Error Message and Stack Trace (if applicable)

which results in an Error from Gemini API:

{
  "url": "https://generativelanguage.googleapis.com/v1beta/models/gemini-2.5-flash:streamGenerateContent?alt=sse",
  "status": 400,
  "body": {
    "error": {
      "code": 400,
      "message": "Invalid JSON payload received. Unknown name \"type\" at 'contents[1].parts[1]': Cannot find field.\nInvalid JSON payload received. Unknown name \"type\" at 'contents[1].parts[2]': Cannot find field.",
      "status": "INVALID_ARGUMENT",
      "details": [
        {
          "@type": "type.googleapis.com/google.rpc.BadRequest",
          "fieldViolations": [
            {
              "field": "contents[1].parts[1]",
              "description": "Invalid JSON payload received.
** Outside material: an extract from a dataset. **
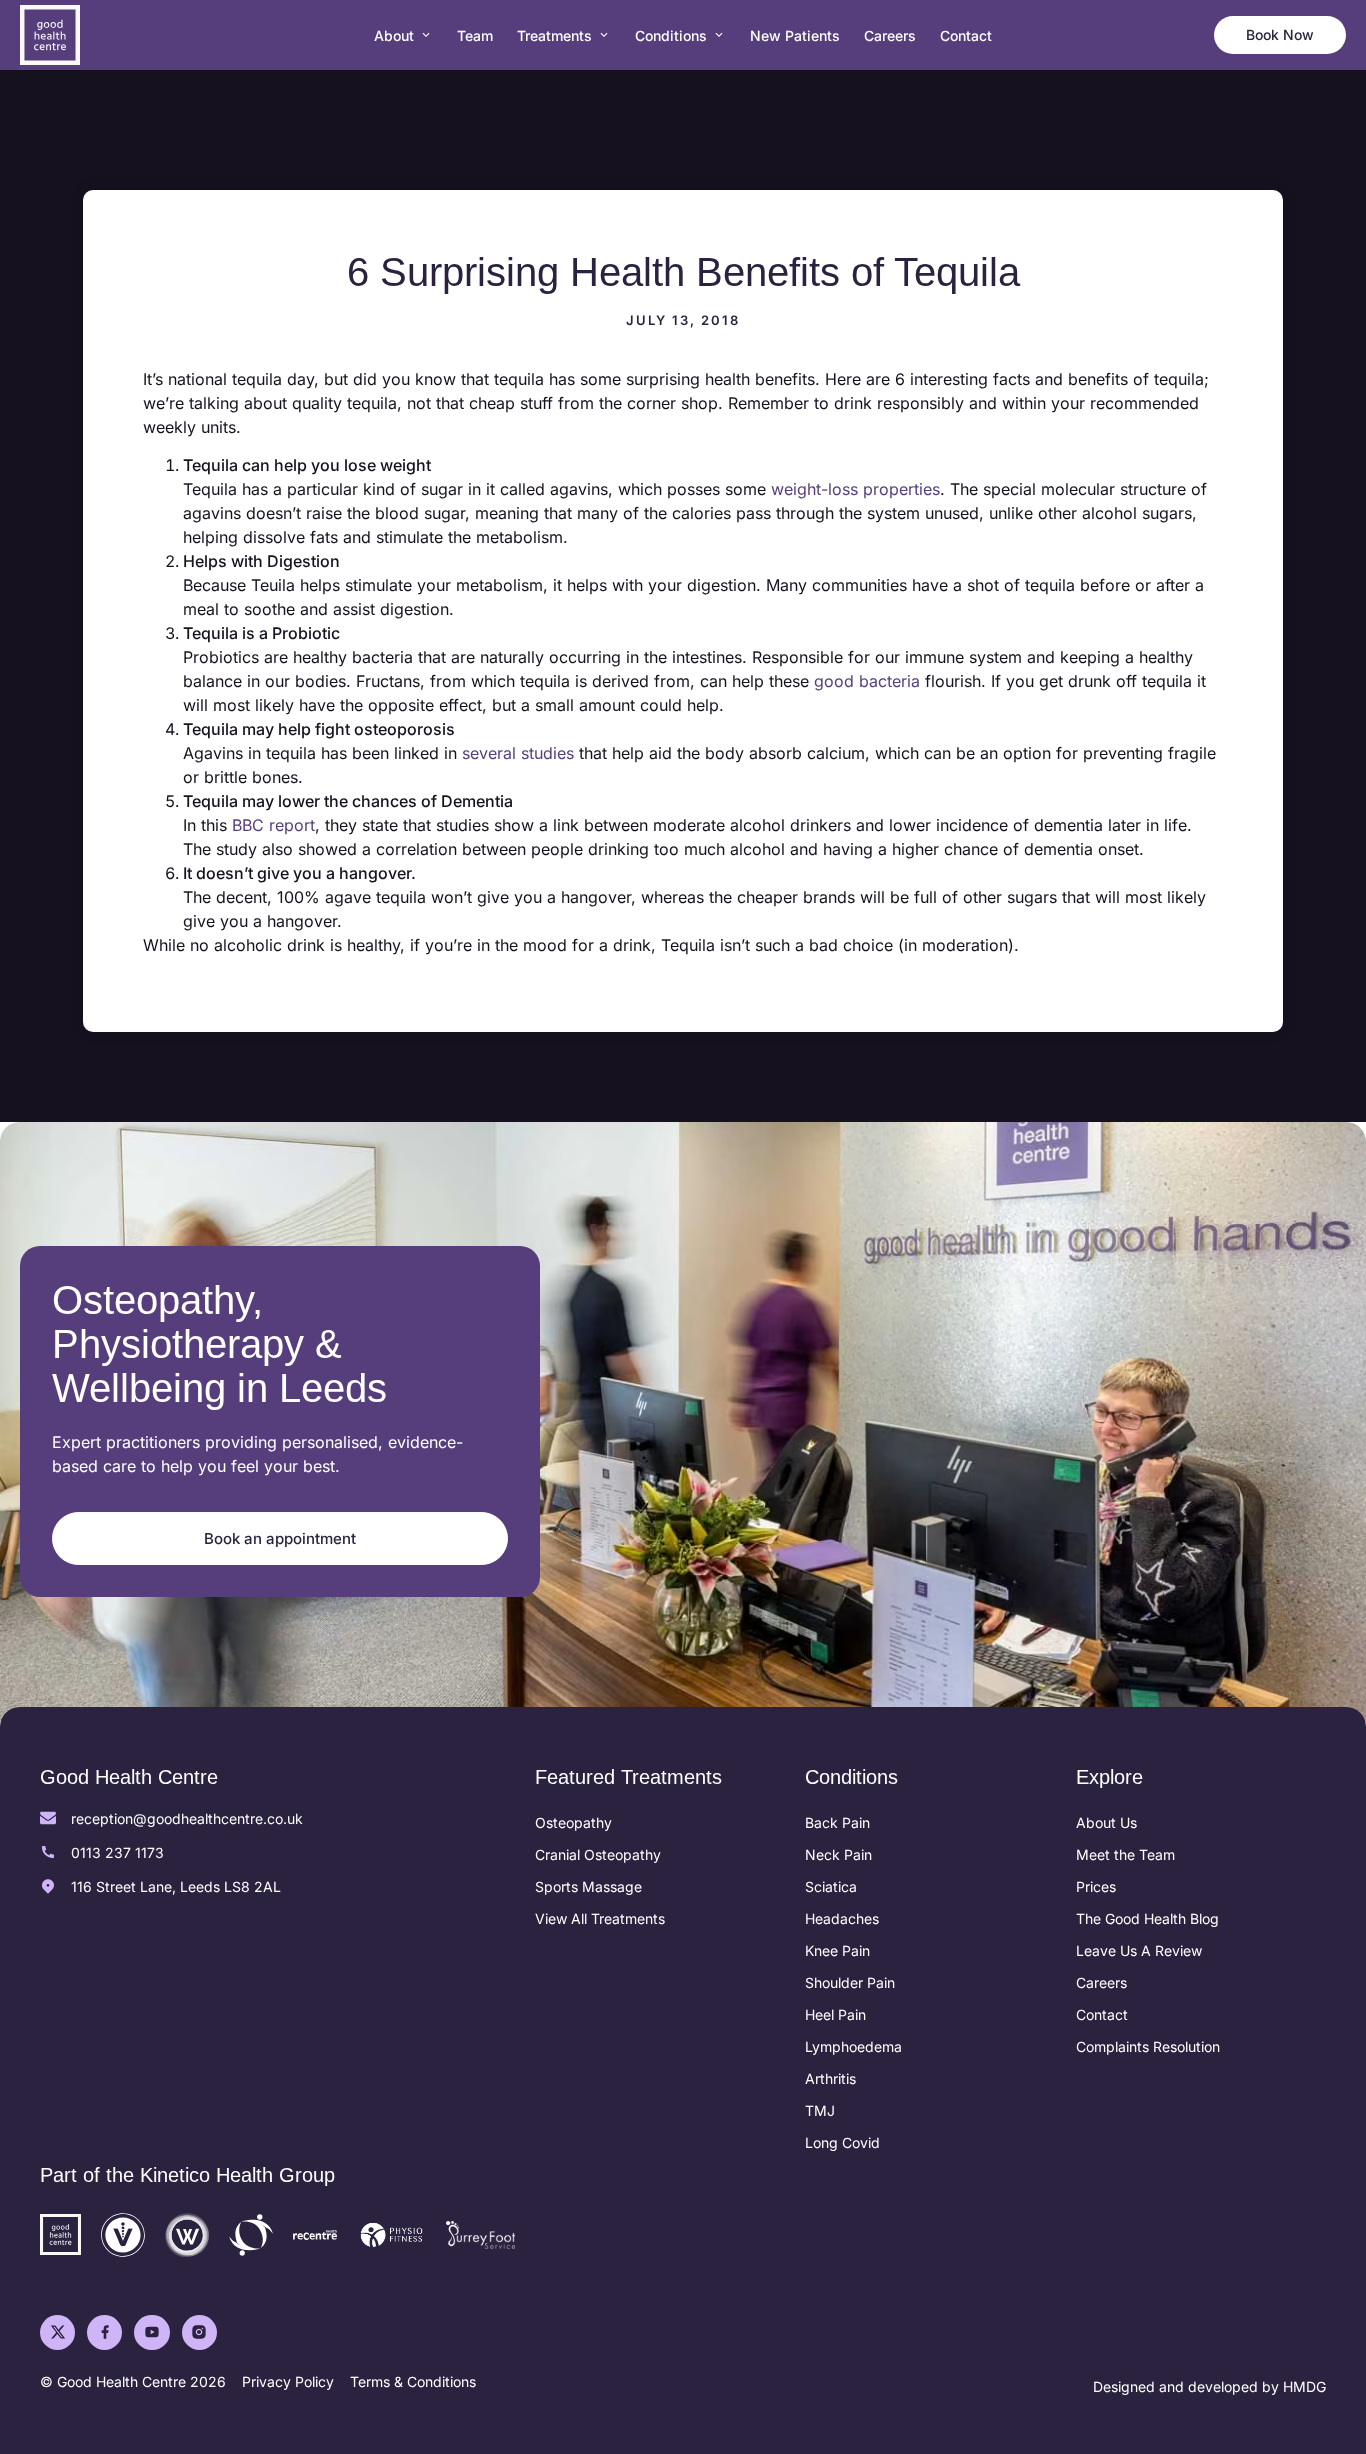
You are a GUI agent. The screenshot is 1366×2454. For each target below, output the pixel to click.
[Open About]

Unknown name \"type\" at 'contents[1].parts[1]': Cannot find field."
            },
            {
              "field": "contents[1].parts[2]",
              "description": "Invalid JSON payload received. Unknown name \"type\" at 'contents[1].parts[2]': Cannot find field."
            }
          ]
        }
      ]
    }
  }
}

Description

The type property isn't stripped from these two google-specific content chunk types.

System Info

Package: @langchain/google
Version: 0.1.9
Companion: @langchain/core 1.1.37 (peerDependency enforced)
Runtime: bun 1.3.11
Platform: Ubuntu 25.10 (Linux 6.17.0-14-generic)

[vjancik]

Now that is a legendary mis-click.

And I apologize for the property duplication in the example serialized message. Caused by unrelated implementation bug.

[jackjin1997]

Reproduced this — the type field gets added by geminiPartToMessageContent when converting API responses to ContentBlocks, but the legacy converter doesn't strip it when going back to Gemini format. The functionCall case at L722-727 already does this correctly, executableCode and codeExecutionResult just need the same treatment. Also added handling in the standard converter path. PR incoming.